2.1.2 - Le père social

La paternité biologique et la paternité sociale ne coïncident pas toujours. De cette façon, nous constatons que notre société défend des idéaux qui soutiennent que la parentalité est fondée sur l’amour. Cela est visible dans des expressions populaires telles qu’ « avoir un enfant, c’est avoir des douleurs, l’éduquer, c’est donner l’amour » ou bien « le père, c’est celui qui aime ».

Ce n’est donc pas étonnant que « la présence affectueuse et éducative auprès de l’enfant s’est imposée comme fondatrice du lien de paternité » (F. Hurstel et G. D. Parvesal, 2000, p. 395).

La problématique de la paternité sociale renvoie à une dissociation entre la conjugalité et la parentalité, en conséquence des transformations symboliques concernant la filiation, qui sont le résultat de profonds changements sociaux et familiaux survenus ces dernières décennies, (J. Clerget, 1980).

Le père social, également surnommé affectif, éducateur ou domestique, « est celui qui éduque l’enfant chez lui et que, conséquemment est immédiatement visible et identifiable » (J. Le-Camus, 1999, p. 137).

Selon K. Gough (1977), la paternité sociale émerge du mariage, représentant un lien de parenté entre un homme et les enfants de sa compagne, qu’ils soient ou pas ses enfants biologiques. On peut ainsi constater l’émergence d’un nouveau critère de filiation qui est fondé sur des principes psychologiques et sociologiques : l’adoption volontaire et l’amour paternel deviennent alors des critères fondamentaux pour définir la paternité, qui résulte ainsi d’une double adoption puisque le père adopte l’enfant et l’enfant, à son tour, adopte le père.

Nonobstant, il s’agit d’une réalité complexe puisque pour qu’un enfant adopte psychologiquement le compagnon de sa mère il faut indéniablement définir et clarifier le rôle de chaque membre de la famille. Il faut également définir ce qu’est un père du point de vue légal (et biologique) et ce qu’on entend par père social, (F. Hurstel e D. Parvesal, 2000).

J. G. Lemaire (1988) prône que, pour que l’enfant réalise un  travail psychologique de reconnaissance du père, il faut qu’il y ait un ensemble de facteurs, à savoir :

  1. il est indispensable que l’enfant le souhaite personnellement ;
  2. que la mère le désigne comme père potentiel et non pas comme un substitut du père précédent ;
  3. que l’enfant accepte ;
  4. que le père légal de l’enfant accepte de partager certaines fonctions avec le compagnon de la mère ;
  5. qu’un troisième élément social (la belle-famille, la Sécurité Sociale ou les professeurs) interviennent auprès de ce nouveau couple.

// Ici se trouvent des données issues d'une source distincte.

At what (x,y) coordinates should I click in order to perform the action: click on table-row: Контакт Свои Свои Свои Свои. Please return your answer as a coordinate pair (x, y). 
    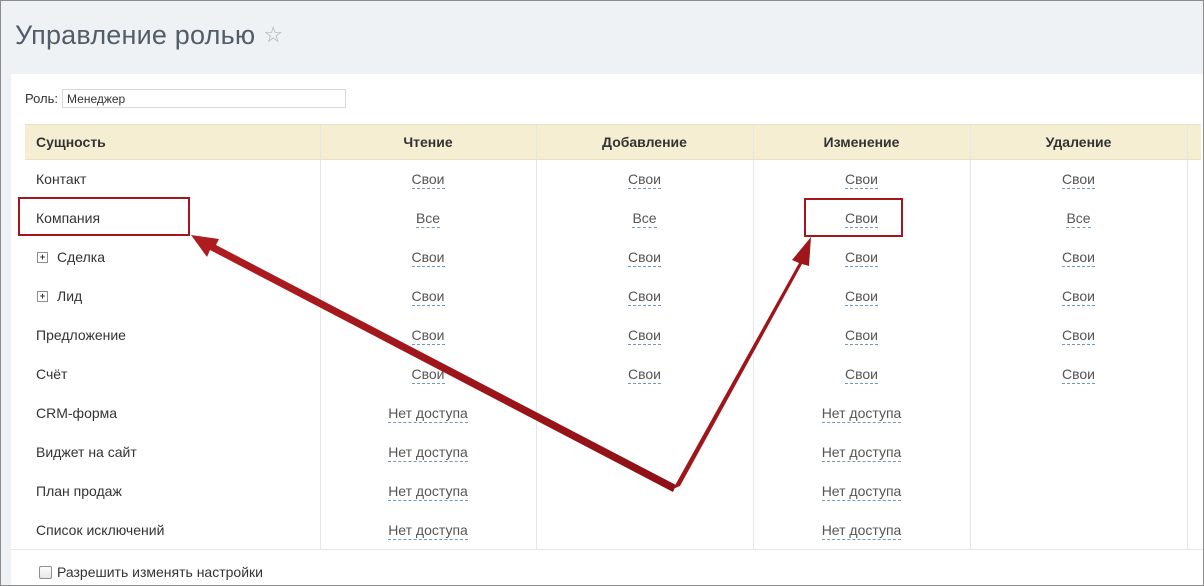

On peut ainsi constater l’émergence d’un nouveau critère de filiation qui est fondé sur des principes psychologiques et sociologiques : l’adoption volontaire  et l’amour paternel deviennent alors des critères fondamentaux pour définir la paternité, qui résulte ainsi d’une double adoption puisque le père adopte l’enfant et l’enfant, à son tour, adopte le père.

Le père social, parfois appelé aussi de père de substitution ou beau-père, est également une conséquence sociale de l’augmentation du nombre des familles recomposées ; cette figure est fréquemment désignée par les enfants comme « le compagnon de ma mère » ou « celui qui m’a éduqué ». Néanmoins, « c’est seulement pour la personne absent qui réserve la désignation chargé et fort de  «mon vrai père» […] ou «mon propre père» » (E. Sullerot, 1999, p. 222).

On constate, de la sorte, que pour que ce genre de paternité soit clairement valable, c’est-à-dire, pour que l’enfant accepte en tant que figure significative de référence un homme avec lequel il n’a aucun lien biologique, il est indispensable que ce processus se déroule de façon volontaire et que cela soit donc le reflet d’un acte volontaire de l’enfant lui-même et non pas des adultes.

Sans cette prémisse essentielle, il semble bien difficile que quelqu’un puisse assumer complètement la paternité d’un enfant, du fait qu’il ait des rapports positifs et fréquents avec celui-ci ou du fait qu’il ait une relation conjugale avec la mère de l’enfant.